Тарнополь — взорванные казармы, следы пуль. Город как город, но вот по движению этих странных кучек людей на улице вдруг догадываешься, что пусты дома.

Спор с дамой из Песта в вагоне-ресторане: как немка сцепилась с околоточным и подрядчиком: через две недели будем в Песте: виноград, цветы, немецкая официальная любезность и всколыхнувшееся нутро, все были убеждены, что Австрия первая объявила войну, за старого императора.

На рынке мы видим, как первый русский городовой тащил кого-то за шиворот, околоточный поймал его и спрашивает: кто градоначальник, городовой рекомендует австрийскому городовому, тот ведет в манеж и велит старику русину ехать, любезно, но повелительно, страх русина.

Война слов: парук-махер, приказ, объявления о вступлении войск русских, русский губернатор, а фотографии австрийских офицеров и барашки, каких уж нет и не увидишь в городе.

Один процент остался жителей в городе: <все остальные уже> бежали.

6 Октября. Открытые врата (у нас при архиерейской службе), пение в деревнях народа. Во время причастия пели Почаевскую молитву «Пречистая Матерь русская на земли и небеси Тя величаем». Орден Базильяков, враждебный православию. Собор св. Георгия.
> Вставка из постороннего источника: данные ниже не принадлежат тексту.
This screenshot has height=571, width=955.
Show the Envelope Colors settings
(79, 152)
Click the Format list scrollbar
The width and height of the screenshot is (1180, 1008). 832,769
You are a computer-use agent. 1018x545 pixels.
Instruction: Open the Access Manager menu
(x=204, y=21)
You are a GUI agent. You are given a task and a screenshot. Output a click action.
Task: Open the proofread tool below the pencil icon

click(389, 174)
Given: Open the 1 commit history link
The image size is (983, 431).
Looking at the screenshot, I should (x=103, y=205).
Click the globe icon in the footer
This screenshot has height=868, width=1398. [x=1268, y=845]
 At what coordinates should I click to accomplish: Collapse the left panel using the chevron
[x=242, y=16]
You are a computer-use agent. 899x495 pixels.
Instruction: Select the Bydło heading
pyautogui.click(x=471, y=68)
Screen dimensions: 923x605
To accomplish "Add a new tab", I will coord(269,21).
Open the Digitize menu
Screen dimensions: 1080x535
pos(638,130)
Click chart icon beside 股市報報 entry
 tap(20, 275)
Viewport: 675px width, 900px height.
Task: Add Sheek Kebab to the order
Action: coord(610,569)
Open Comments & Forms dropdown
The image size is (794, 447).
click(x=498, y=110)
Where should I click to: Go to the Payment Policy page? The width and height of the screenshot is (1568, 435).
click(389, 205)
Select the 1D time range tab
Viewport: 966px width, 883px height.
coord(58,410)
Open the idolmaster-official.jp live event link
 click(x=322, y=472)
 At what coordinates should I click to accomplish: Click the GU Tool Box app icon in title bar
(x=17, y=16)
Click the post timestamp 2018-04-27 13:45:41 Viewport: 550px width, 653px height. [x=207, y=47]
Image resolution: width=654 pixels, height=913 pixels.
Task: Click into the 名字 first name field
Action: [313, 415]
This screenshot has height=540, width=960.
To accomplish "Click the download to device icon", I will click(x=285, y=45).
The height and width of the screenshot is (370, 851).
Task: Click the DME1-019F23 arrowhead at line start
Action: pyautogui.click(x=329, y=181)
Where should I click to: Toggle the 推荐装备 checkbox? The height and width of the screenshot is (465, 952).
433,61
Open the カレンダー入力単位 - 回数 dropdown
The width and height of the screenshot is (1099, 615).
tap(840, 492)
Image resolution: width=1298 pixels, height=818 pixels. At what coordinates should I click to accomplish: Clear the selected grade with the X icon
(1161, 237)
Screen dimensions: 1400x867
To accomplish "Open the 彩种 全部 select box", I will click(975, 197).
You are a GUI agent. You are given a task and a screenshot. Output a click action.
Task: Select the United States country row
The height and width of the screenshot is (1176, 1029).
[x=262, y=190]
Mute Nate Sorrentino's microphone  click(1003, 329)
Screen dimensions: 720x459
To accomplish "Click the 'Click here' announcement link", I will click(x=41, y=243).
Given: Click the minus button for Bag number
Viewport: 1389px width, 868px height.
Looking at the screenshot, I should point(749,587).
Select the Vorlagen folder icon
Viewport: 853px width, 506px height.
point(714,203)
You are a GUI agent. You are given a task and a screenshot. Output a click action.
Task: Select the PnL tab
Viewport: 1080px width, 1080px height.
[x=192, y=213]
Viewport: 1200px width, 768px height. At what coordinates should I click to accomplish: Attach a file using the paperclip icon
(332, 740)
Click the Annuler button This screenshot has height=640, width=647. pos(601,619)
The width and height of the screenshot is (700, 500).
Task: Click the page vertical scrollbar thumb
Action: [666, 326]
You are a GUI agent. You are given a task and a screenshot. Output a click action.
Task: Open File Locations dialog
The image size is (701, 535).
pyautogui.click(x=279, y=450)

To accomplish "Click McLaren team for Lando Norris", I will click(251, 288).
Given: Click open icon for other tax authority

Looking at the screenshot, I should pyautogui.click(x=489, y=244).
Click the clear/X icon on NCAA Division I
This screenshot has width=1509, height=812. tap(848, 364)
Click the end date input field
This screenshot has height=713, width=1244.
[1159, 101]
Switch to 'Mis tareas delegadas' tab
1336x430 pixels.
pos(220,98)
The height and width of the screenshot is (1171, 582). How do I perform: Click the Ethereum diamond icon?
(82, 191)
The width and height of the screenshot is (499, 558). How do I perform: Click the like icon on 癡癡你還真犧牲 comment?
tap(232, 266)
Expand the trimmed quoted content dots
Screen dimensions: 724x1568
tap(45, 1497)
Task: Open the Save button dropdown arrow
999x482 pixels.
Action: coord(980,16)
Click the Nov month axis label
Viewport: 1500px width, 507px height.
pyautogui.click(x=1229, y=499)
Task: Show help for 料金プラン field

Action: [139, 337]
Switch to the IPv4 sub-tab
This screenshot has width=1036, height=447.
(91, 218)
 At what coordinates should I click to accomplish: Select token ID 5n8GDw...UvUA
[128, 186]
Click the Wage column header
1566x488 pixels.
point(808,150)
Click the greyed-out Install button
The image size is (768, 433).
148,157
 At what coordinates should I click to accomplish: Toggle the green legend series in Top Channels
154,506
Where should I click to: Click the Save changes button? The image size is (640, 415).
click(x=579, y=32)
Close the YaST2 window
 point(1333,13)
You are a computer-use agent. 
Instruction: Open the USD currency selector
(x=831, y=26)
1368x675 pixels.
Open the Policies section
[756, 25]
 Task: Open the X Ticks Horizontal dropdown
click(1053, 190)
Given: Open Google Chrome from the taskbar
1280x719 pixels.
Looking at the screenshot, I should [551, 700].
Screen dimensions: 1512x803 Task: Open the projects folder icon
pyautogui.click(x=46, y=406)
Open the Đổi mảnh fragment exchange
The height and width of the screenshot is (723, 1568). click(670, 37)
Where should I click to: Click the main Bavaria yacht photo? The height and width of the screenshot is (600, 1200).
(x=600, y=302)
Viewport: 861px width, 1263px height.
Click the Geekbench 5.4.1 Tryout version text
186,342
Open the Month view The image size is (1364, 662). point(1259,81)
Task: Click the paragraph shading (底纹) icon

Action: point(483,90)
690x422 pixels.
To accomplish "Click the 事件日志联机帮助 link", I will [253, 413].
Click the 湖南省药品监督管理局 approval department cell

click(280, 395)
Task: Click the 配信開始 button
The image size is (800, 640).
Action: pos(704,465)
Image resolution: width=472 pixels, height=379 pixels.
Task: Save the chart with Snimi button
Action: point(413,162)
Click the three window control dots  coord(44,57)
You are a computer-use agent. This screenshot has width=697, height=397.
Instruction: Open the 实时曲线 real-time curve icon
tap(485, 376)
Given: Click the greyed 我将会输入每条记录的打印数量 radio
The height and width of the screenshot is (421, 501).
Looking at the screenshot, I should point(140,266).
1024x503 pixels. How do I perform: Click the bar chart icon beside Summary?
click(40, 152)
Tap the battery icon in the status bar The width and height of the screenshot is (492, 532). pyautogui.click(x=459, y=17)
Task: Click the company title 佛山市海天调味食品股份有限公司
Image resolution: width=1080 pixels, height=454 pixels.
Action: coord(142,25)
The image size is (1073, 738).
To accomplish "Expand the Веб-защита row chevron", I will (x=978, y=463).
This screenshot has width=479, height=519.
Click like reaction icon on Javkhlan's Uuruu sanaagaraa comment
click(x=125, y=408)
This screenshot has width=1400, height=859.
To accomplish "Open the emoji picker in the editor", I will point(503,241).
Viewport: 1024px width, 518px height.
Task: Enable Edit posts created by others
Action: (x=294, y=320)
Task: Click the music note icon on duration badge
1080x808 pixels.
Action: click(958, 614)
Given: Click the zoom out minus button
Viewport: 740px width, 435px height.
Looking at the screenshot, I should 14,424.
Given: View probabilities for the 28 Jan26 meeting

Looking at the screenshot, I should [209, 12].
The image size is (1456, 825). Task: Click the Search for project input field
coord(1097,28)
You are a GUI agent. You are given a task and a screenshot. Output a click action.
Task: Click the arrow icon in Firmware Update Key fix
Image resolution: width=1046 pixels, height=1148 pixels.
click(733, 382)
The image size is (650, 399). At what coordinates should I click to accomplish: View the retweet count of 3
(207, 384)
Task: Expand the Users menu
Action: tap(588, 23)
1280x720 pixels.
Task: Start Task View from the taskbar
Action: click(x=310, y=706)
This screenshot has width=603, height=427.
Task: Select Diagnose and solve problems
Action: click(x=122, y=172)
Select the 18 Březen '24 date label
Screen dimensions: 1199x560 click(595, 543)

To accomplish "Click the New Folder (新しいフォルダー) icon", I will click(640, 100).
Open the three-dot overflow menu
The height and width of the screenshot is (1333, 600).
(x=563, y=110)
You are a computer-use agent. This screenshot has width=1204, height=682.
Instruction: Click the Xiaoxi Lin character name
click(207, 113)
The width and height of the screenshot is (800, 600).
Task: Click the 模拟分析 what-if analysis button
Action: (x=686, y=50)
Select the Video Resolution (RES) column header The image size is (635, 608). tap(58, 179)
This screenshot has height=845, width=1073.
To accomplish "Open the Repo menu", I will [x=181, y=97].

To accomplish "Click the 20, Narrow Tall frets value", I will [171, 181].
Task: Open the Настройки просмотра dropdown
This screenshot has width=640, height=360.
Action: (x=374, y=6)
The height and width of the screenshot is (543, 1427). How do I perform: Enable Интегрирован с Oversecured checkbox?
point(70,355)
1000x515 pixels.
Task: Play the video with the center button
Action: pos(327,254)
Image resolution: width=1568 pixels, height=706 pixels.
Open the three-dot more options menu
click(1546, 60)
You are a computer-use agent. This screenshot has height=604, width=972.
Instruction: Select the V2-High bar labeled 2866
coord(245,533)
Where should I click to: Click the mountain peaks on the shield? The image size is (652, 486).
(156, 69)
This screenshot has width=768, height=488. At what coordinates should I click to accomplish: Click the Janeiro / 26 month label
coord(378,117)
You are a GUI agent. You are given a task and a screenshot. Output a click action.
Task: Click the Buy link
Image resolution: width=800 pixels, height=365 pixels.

В нескольких десятках верст от Львова находятся места грандиозных сражений, за этими местами и теперь идет непрерывный бой. Для нас, живущих далеко от места сражения, что значит, если телеграмма известит о небольшом отступлении или о нашем движении вперед? — ничего особенного. Здесь совсем другое. Вот прибегает ко мне мой экспансивный товарищ и говорит взволнованно:

— Сдачи не дали в лавке, говорят: попросите мелких денег у вашего правительства.

Небольшое пояснение: в Львове сейчас большой недостаток в мелких деньгах. При хорошем высоком русском барометре нам очень вежливо с улыбкой дадут сдачи русскими или австрийскими деньгами, или пошлют в соседний магазин, или даже просто попросят занять денег после. При плохом барометре такой прямо невероятно дерзкий ответ: попросите деньги у вашего правительства.

Я подчеркиваю невероятный, потому что мой товарищ, наверно, что-нибудь прибавил от себя, я даже склонен думать, что в значительной степени стрелка барометра дрожит от нашего собственного чувства.

Я говорю не о том примитивном и естественном чувстве своего владения, с которым успели сжиться люди, пробывшие хозяевами уже около двух месяцев в Галиции. Нет, я по человечеству: мне страшно за моих друзей из русин, которых непременно австрийцы перевешают, если только снова станут жить в Галиции.

Много я слышал с самого начала войны о зверствах, но, признаюсь теперь, я мало чувствовал: до меня долетали какие-то чужие чувства и самое большое, я только принимал это к сведению. Теперь, когда я попал в Галицию, совсем другое, я почувствовал и увидел в пластических образах времена инквизиции. Это не корреспонденции, это не рассказы людей, потерпевших от германского плена, это люди, потерявшие все… из-за чего?